Our project is just getting started; it's an inspiration for a possible larger and broader analysis of the media portrayal of the war in Ukraine. We could continue scraping media sources and follow the development of language over even a longer period of time. We could also focus deeper on the initial idea for our project and analyze news articles from Czech disinformation news portals. Another option is to look specifically and in more detail at each media or switch to media analysis of other countries.
Media/news scraping and text analysis can also be used to confirm expert claims about the types of narratives media choose to use when covering the war in Ukraine.
Mario Manenti from the London School of Economics analyzed the media coverage of several major international news channels and found an interesting narrative pattern. The pattern suggests that Ukrainian citizens are more "deserving of sympathy" than victims of other military conflicts, outside the Western world in particular.

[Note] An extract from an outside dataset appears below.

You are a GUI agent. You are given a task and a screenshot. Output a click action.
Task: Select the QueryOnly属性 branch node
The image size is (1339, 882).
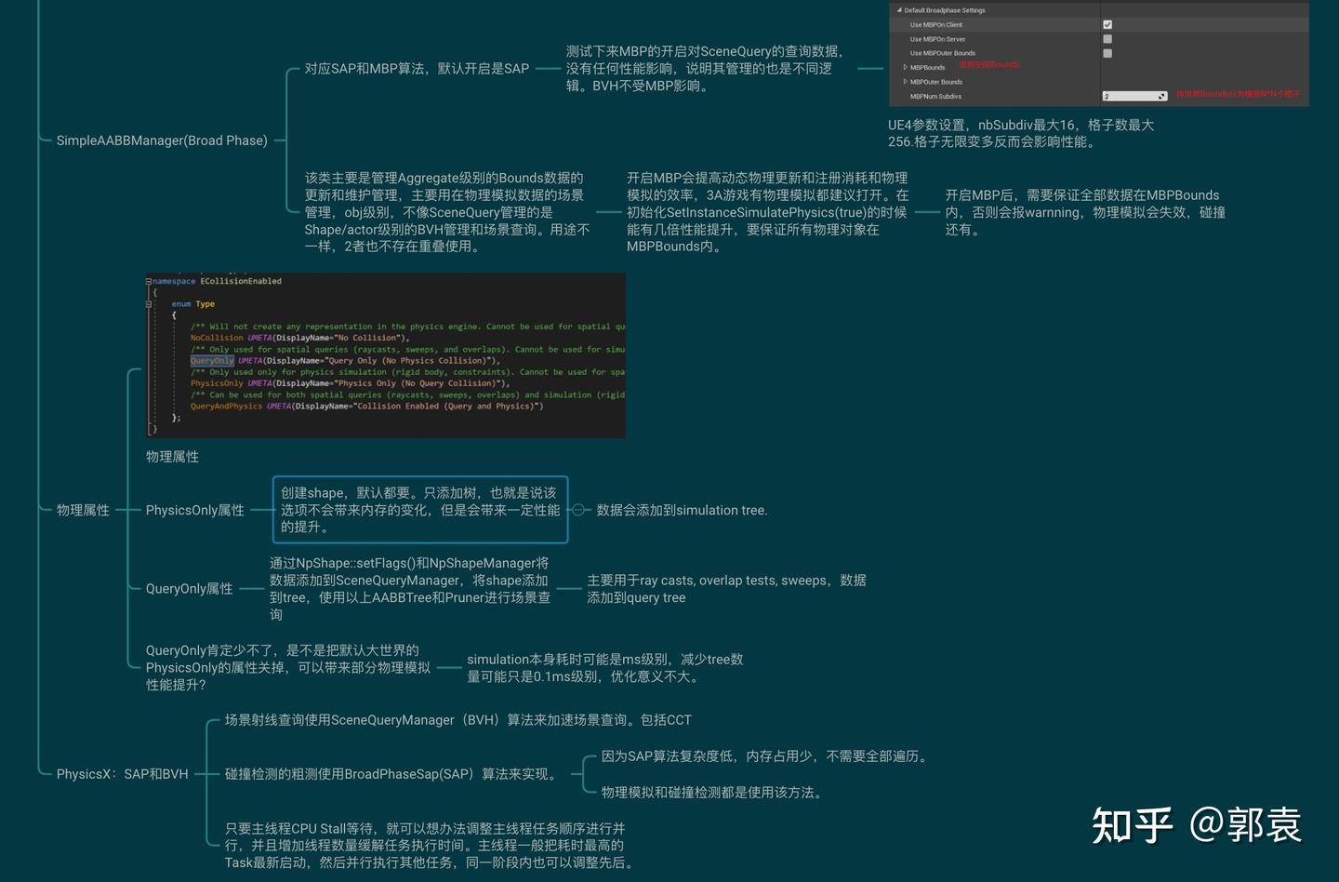pos(189,588)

He's suggesting the reason for such a media narrative is Eurocentric bias backed by several social theories, including humans' tribal nature with its us vs. them divisions. According to this theory, we tend to express prosocial behavior - helpful and supportive behavior in particular - toward people we consider part of our social group. English presenter Peter Dobbie from Al Jazeera described Ukrainian refugees fleeing war as "a normal European family you could live next to".
Melissa de Witte from Stanford University takes a different angle on this issue. When a conflict breaks out, media interest generally skyrockets internationally. Media attention perseveres until the conflict is resolved or it becomes evident that the conflict will not end quickly. The russo-Ukrainian war has been a story of prime importance; it was also relatively easy for international journalists to visit the country. Also, it helps if the covered country is democratic and follows the principles of media freedom. There is no correlation between the scale of the humanitarian disaster and the extent of coverage of the story in the Western media, though. It's true that Ukraine is obviously getting a lot of attention right now, unlike other wars. Gradually, however, even the war in Ukraine may receive only episodic coverage, which can be partially influenced by the high financial costs of foreign journalism.
The claims of academics, sociologists, or journalists could be the subject of further research, where it would be possible to use textual analysis and support the research with data. It would be possible to explore in more detail how the media cover various conflicts in the world or how media interest changes depending on the duration of the conflict. We believe that textual analytics has huge potential, including media in languages other than English.